Todo poder emana do povo não é regra de palanque político, de momento eleitoral. É regra jurídica, que diz quem manda no Estado. E, a partir daí, quem manda constitui autoridades por eleições ou por vias legalmente estabelecidas. Estas, autoridades constituídas, exercerão funções definidas na Lei Maior: legislação, execução e jurisdição. Vejam que a lei criadora do Estado é fruto da vontade de um povo determinado. Por isso, costuma-se dizer que ela expressa a soberania popular.

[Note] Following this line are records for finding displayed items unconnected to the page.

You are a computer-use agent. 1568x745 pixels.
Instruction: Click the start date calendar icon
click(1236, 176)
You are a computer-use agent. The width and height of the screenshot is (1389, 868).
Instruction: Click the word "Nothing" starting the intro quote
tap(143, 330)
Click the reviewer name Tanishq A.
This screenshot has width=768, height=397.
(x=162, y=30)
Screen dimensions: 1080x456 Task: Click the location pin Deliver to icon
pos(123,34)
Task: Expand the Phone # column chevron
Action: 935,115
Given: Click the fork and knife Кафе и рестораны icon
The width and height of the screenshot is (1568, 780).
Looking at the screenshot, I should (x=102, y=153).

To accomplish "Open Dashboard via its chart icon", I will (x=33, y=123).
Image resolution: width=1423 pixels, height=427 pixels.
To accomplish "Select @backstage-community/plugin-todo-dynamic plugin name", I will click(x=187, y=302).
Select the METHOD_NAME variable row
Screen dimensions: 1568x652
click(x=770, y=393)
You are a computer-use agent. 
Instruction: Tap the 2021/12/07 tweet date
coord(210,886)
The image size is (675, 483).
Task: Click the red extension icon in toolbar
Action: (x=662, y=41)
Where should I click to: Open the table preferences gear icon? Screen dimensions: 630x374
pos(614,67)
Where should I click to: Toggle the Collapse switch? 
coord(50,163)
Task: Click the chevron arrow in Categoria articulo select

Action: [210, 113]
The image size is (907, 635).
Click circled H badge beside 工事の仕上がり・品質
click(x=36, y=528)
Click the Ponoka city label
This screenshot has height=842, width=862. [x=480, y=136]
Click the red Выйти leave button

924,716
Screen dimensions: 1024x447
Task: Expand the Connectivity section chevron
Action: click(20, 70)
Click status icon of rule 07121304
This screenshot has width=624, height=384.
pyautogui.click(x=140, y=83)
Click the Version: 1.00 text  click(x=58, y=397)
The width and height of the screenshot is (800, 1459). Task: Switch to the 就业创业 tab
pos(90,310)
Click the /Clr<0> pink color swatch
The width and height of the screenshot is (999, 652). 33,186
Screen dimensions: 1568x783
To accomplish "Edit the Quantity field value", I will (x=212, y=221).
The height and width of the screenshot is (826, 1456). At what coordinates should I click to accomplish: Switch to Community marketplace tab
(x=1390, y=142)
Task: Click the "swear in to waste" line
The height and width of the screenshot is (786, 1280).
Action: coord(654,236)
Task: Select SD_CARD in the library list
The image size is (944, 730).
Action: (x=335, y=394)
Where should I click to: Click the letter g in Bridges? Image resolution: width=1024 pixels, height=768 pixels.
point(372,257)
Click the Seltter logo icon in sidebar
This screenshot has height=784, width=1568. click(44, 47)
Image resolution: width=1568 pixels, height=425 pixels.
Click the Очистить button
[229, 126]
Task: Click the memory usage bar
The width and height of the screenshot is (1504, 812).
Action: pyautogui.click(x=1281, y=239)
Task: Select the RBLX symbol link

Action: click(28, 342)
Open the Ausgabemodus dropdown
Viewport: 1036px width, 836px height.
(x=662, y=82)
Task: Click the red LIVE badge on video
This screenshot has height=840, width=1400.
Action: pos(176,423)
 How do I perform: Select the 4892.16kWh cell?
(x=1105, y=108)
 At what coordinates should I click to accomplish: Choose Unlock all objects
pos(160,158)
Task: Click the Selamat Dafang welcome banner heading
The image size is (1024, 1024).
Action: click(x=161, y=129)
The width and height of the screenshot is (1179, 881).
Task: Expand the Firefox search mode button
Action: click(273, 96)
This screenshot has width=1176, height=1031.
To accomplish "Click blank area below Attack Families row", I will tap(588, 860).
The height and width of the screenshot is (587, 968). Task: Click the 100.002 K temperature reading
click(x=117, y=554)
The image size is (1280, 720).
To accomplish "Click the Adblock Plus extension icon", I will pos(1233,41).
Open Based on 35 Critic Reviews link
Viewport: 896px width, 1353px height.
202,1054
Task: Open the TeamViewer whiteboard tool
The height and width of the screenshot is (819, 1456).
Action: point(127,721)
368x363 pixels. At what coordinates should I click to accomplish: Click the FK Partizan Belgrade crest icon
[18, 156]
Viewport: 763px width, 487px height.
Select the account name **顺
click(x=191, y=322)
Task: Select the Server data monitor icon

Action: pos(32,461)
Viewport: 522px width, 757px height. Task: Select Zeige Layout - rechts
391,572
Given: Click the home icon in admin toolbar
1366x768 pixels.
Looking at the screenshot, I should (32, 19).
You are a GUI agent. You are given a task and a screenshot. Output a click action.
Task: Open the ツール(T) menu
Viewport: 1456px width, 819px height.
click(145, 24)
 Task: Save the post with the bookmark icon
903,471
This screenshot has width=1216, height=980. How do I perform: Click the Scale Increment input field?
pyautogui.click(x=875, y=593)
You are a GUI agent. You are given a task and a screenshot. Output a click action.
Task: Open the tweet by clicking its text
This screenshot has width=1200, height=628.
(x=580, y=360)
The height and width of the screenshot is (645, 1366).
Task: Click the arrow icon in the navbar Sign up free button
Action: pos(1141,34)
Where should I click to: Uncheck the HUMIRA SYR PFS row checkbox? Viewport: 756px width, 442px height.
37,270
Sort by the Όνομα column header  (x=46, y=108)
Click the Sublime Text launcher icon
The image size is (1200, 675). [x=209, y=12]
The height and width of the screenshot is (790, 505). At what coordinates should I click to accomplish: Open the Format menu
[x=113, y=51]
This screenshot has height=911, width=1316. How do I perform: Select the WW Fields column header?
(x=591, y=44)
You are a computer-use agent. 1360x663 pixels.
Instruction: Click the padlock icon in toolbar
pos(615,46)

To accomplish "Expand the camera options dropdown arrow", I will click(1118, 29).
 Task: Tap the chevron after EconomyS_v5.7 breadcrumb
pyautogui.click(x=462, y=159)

Soberania, por sua vez, é vocábulo que vem de soberano, supremo e incontestado governante, como ocorria no Estado absolutista. Significa que não encontra contraste. É incontrastável. Juridicamente é a capacidade de querer coercitivamente, fixando competências, direitos e deveres. E sanções quando for o caso. É o que faz a Lei Maior, a Constituição. Portanto, desde o nascimento do Estado de Direito, verifica-se a certeza da dicção: autoridade é o povo.
É quem titulariza e defere o exercício do poder constituinte originário, cuja vontade prossegue na elaboração legislativa infraconstitucional. A derivação se dá por meio de leis nascidas no Parlamento ou, no nosso sistema, por medidas provisórias. Portanto, depois de nascido o Estado por meio da Constituição (que é ditada, no geral, pelos representantes populares), é o Legislativo que passa a expressar a vontade popular. Por meio, naturalmente, dos atos normativos que edita.
Nele, Legislativo, estão presentes os representantes do povo. Repito: única autoridade do Estado. Assim, quando se edita a lei, esta é que revela a autoridade. Nesse sentido, o Legislativo é o primeiro poder do Estado. Ele, legislador, só pode fazer aquilo que está escrito na Lei Maior. E a legislação é o ato deflagrador da atividade jurisdicional e executiva.
A jurisdição, “juris dicere”, significa aplicar o direito posto pelo legislador na solução de controvérsias. E o Executivo executa o disposto na lei. Tanto é assim que a competência para regulamentar a lei por meio de decreto não pode ultrapassar os seus limites sob pena de este ser anulado por ato normativo, o chamado decreto legislativo. Em outras palavras, o Judiciário e o Executivo (ressalvada a hipótese da medida provisória) não são deflagradores da atividade estatal.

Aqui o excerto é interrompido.